Global finances remain impaired. The troubled debt overhang remains from the global financial meltdown that began in 2008. And since then, major governments around the world have increased debt in an effort to fight off economic troubles. The lingering economic troubles in Europe confirm this trend.

Stocks and bonds are near all time highs. The fact that interest rates are at all time lows and stocks are near all time highs raises that possibility that a wholesale shift in the financial landscape isn’t too far away. If that does happen, gold could benefit in a major way.

The US presidential election. As the largest economy in the world, so much rests on what happens in the US. The outcome of the presidential election can weigh heavily on the investment world and cause a shift in sentiment. Generally speaking, uncertainty seems to favor gold.

Why gold’s best days are behind it

There are an equal number of reasons why the price of gold may go the other way.
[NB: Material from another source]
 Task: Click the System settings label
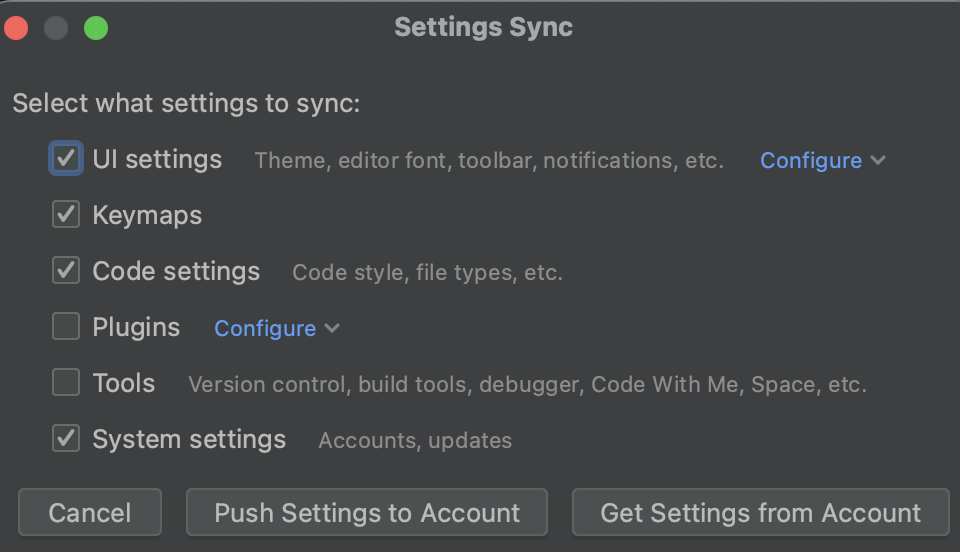189,439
Strategy change by central banks. Over the past few years, central banks have been net buyers of gold. That has had a significant impact on the stunning rise in the price of gold. If sentiment should change, and central banks go back to selling gold, the price trend will likely reverse.

A return to stability. We’ve been experiencing instability in the world for so long now that it’s virtually priced into gold and other investments. But if things were to gradually stabilize, this would prove to be a negative for gold, especially over the long term.

The global economy gets worse. We don’t normally like to think that this can happen, but if you’re thinking about investing in gold you really have to. If the global economy gets worse we could move from disinflation to deflation, and that would be an entirely different dynamic. Since gold typically functions as a currency alternative, and since deflation would make currency more valuable, gold could be one of the first casualties of the trend.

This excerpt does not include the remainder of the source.